Added a group for scoring platform team: https://grafana-admin.wikimedia.org/alerting/notification/5/edit
Then added an alert when average of five minutes is above 10%, https://grafana.wikimedia.org/dashboard/db/ores-extension?orgId=1

It should be enough for now but I'm not sure if the whole grafana alert system works or not. @Krinkle does it work? The "Send Test" button gives error to me "SMTP not set".

@Ladsgroup Grafana does not have outgoing E-mail configured. Instead of maintaining a separate list of contact groups and protocols for Grafana, it was decided to re-use the existing Icinga infrastructure for this.

See https://wikitech.wikimedia.org/wiki/Grafana.wikimedia.org#Alerts_(with_notifications_via_Icinga) for more information.

Short story: Alerts can be fully configured and maintained within Grafana. The only thing needed elsewhere is a one line configuration change (in Puppet) to enable Icinga alerts for a particular dashboard. Only the dashboard name and Icinga contact group name need to be specified. The rest remains dynamic and within Grafana only (including the individual alert names and their underlying queries etc.)

As for whether it works, I'd say yes. Performance Team regularly gets alert e-mails from its various dashboards. And I assume that after @Halfak (Thank you!) wrote the above docs, that it worked.

Thanks for the help. I will make the patches for that.

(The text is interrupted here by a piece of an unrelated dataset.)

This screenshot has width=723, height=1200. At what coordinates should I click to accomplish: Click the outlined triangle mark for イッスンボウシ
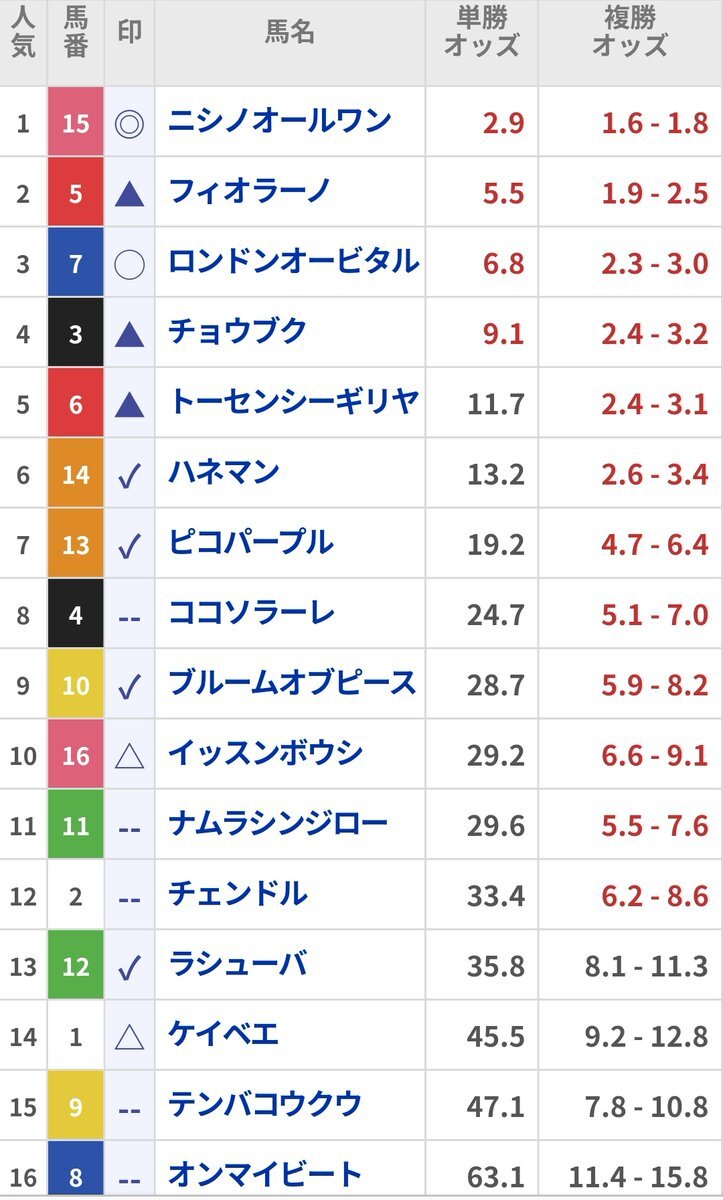129,756
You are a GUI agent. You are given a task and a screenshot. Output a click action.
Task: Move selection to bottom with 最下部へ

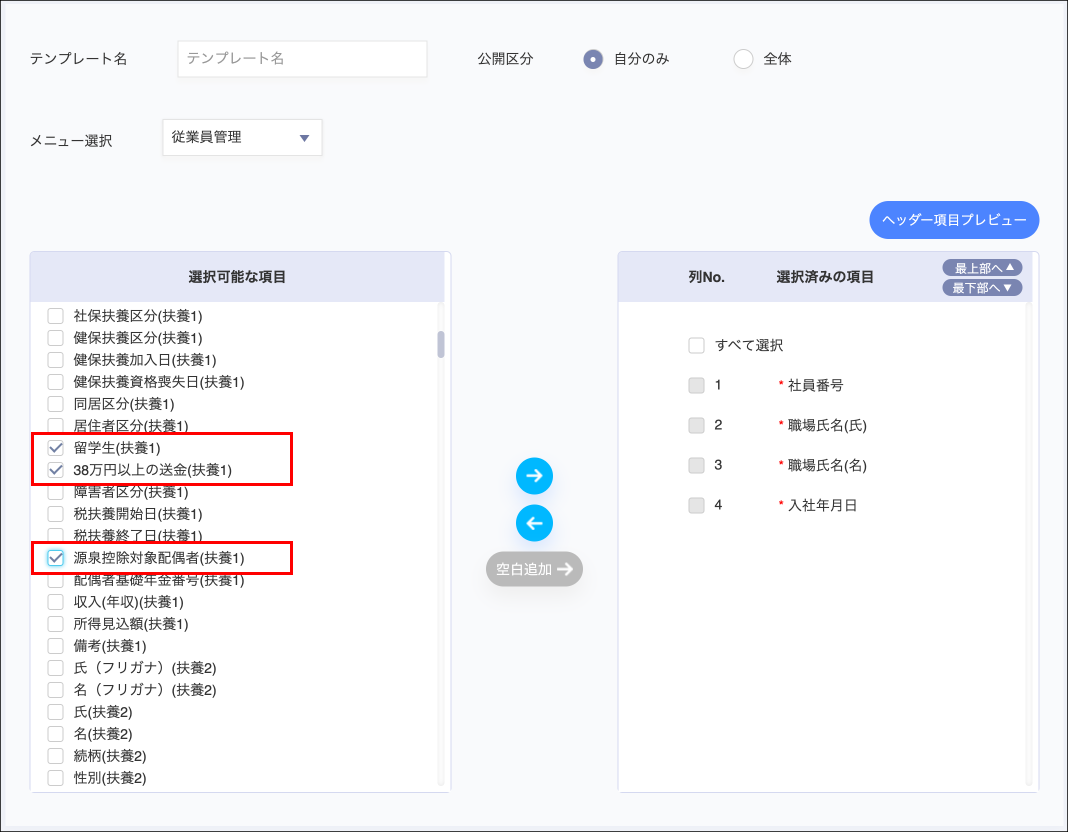(x=982, y=288)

Change 399109 had a related patch set uploaded (by Ladsgroup; owner: Amir Sarabadani):
[operations/puppet@production] icinga: Add scoring-team for alerts of ores-extension

https://gerrit.wikimedia.org/r/399109

Change 399109 merged by Dzahn:
[operations/puppet@production] icinga: Add scoring-team for alerts of ores-extension

https://gerrit.wikimedia.org/r/399109

Everything seems fine now, I wish we could build similar screaming system for beta cluster as well but all metrics are dead there: https://grafana-labs.wikimedia.org/dashboard/db/ores-extension?orgId=1 https://grafana-labs.wikimedia.org/dashboard/db/ores-beta-cluster?orgId=1&from=now-7d&to=now
Will look into this later on.